Sunday, February 16, 2014

LIVE TO MAKE A DIFFERENCE

I am sympathetic to mankind.  We struggle.  We celebrate.  We dream.  And, we fear. Try as we may, the yo-yo-istic lifestyle seems to be ours.

Much of our lives are divided between search and avoid.  We are on the constant prowl for success and satisfaction while doing our best to refrain from stepping on the landmines of injury and failure.  Dare we pay attention to the good without the feeling the bad is creeping in?

It is not enough to want.  How many times have we walked that alley?  Want isn't the element of living.  Accepting is.

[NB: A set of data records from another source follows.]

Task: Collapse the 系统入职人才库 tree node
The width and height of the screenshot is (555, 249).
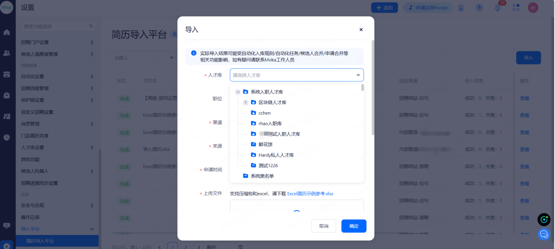Action: tap(238, 92)
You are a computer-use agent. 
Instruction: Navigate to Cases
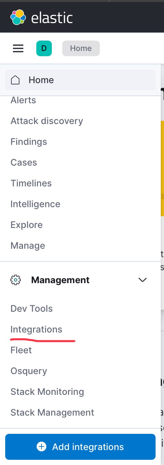tap(24, 162)
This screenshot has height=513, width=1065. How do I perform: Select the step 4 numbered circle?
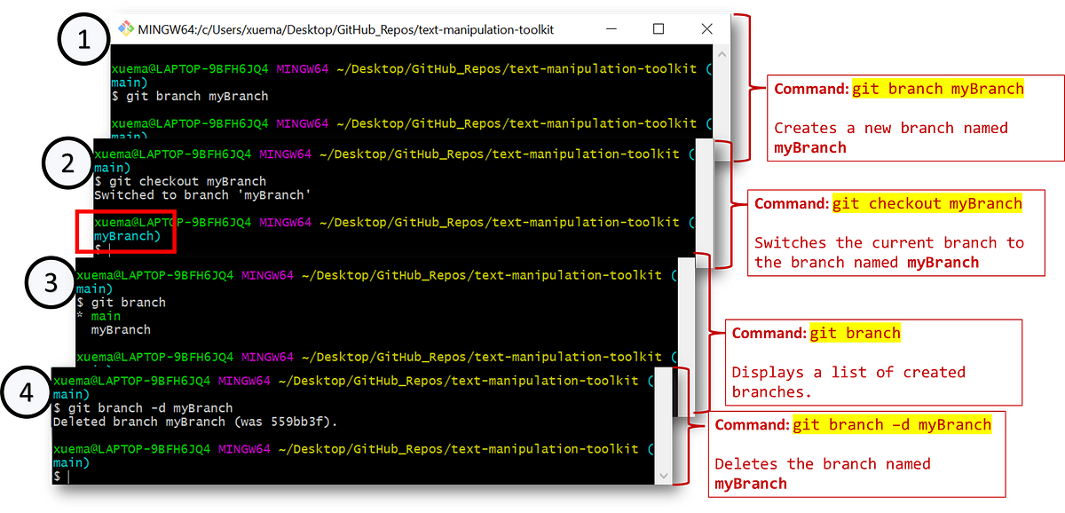(x=27, y=391)
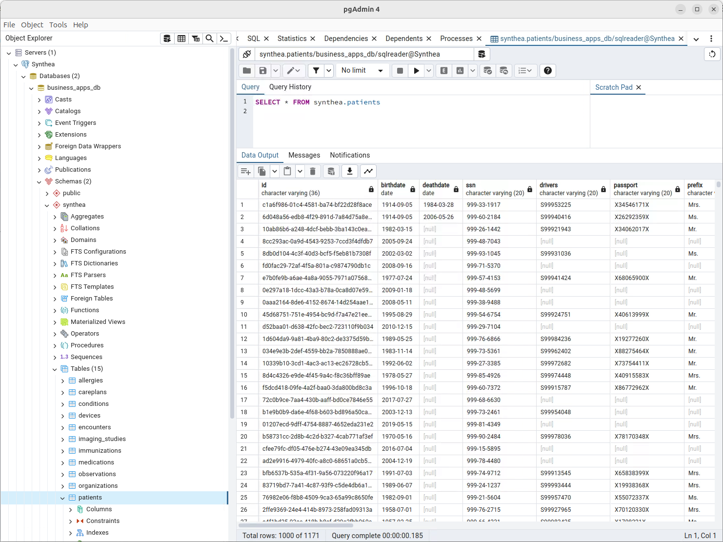Click the Search Objects magnifier icon
Viewport: 723px width, 542px height.
[209, 39]
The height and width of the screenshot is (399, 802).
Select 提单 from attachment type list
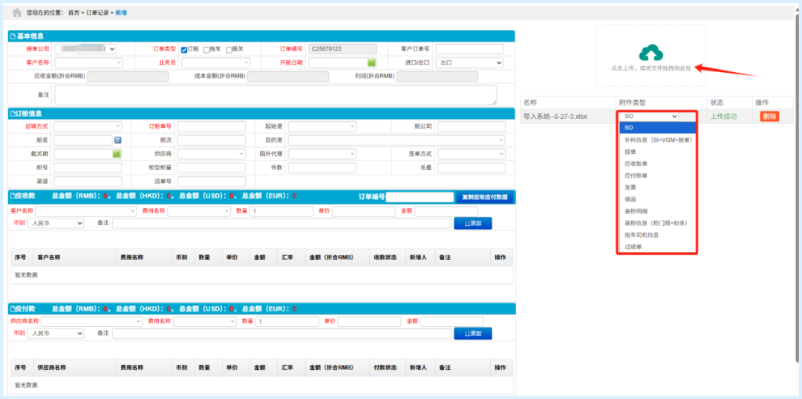click(630, 152)
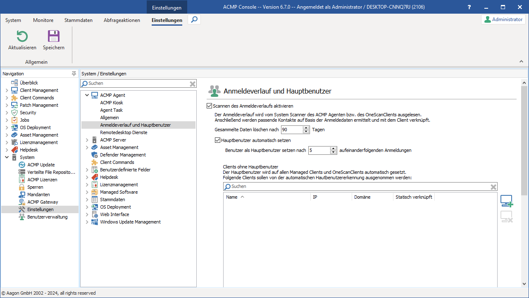Click the Aktualisieren refresh icon
The image size is (529, 298).
click(x=22, y=37)
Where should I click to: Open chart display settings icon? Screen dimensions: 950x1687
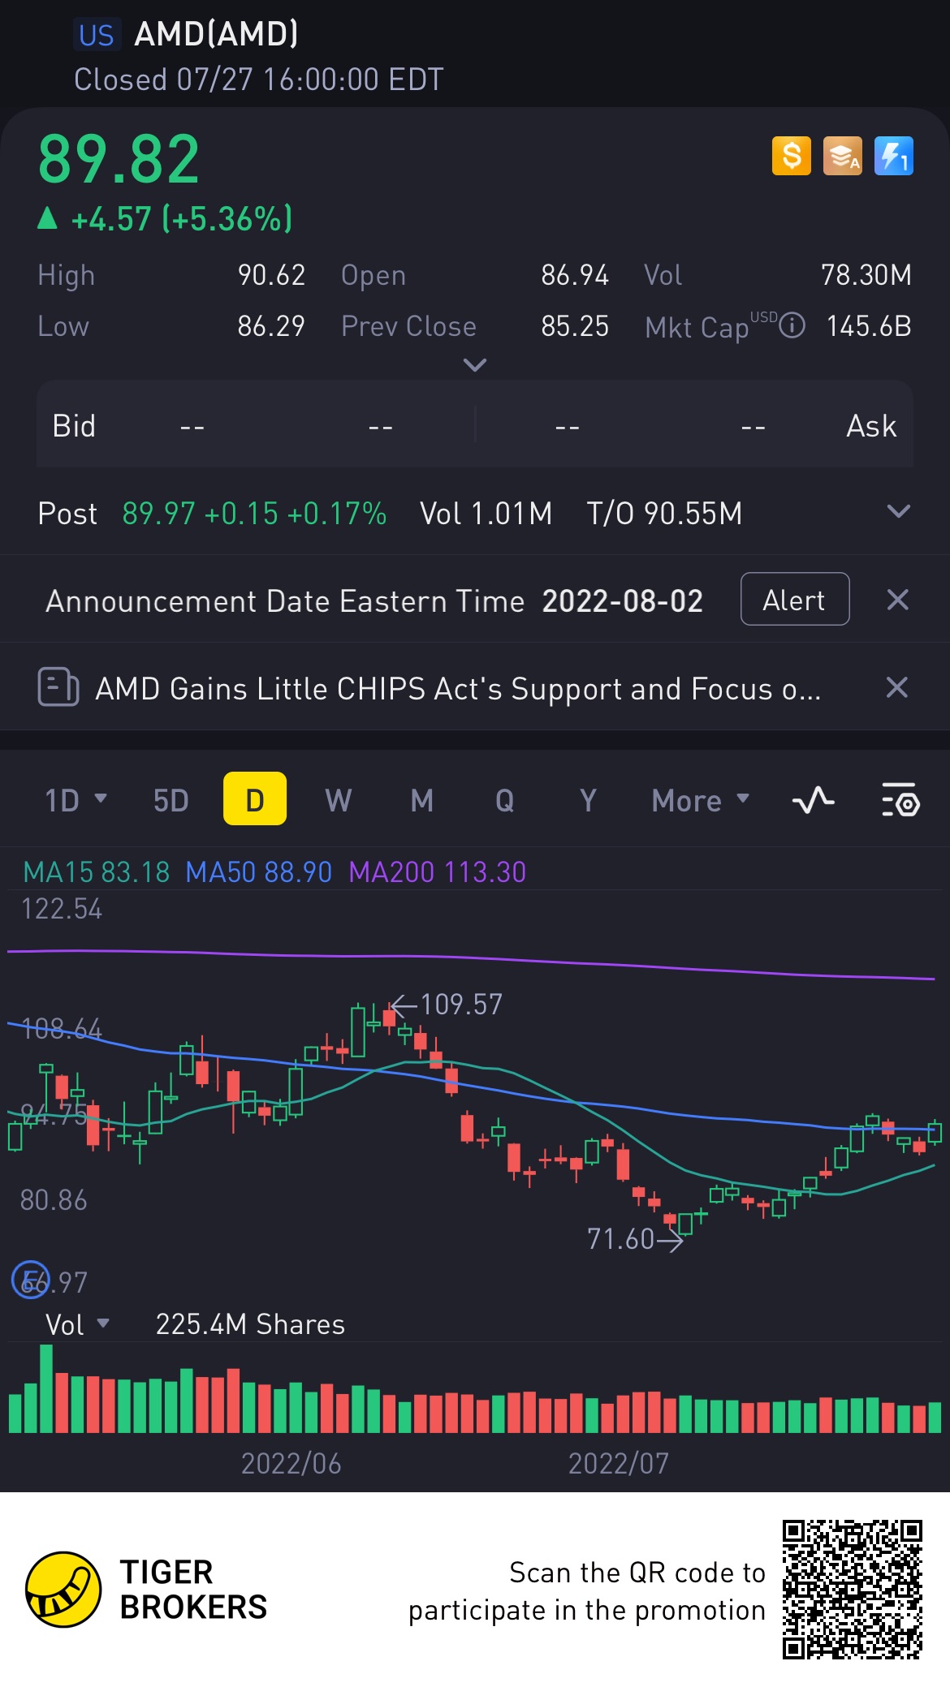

Jesus' both being loved and mistreated are to be accepted as our personal approach to authentic and meaningful life. We learn to accept the Jesus highlights in our walk as we make progress.  The true test, however, seems to be when we learn to accept Jesus' trail to the rugged side just as enthusiastically during the injuries and disappointments.  He shined in both, you know.

So, what about you?  Are you living to make a difference in the success realm only; hoping to avoid the discouraging side?  Anybody can pull off life with that half-goal.

We are called by God to worship and endure; to celebrate and to die.  Christianity isn't a big people's do-good, go-places club.  It is a deep and extreme mixture of living beyond our imaginations while surrendering ourselves so that others can come to life.  We are the next Jesus for he lives within to reach out.

The Holy Spirit is implanted in us at baptism; not so we can have a spiritual trinket from heaven, but so we can contain the power from above to do the impossible....both of living and dying.

I suggest that too many cannot find happiness in life because one has concluded that such is to possess a steady array of self-satisfaction.  It is not.  It is learning to negotiate the rough terrain of interruption as well as travel the high-speed highways of accomplishment.

If we are going to make a difference, a big shift toward such dream would be to accept the full terrain of Jesus.  His death was as significant as his birth.  Both save others.  We are to follow.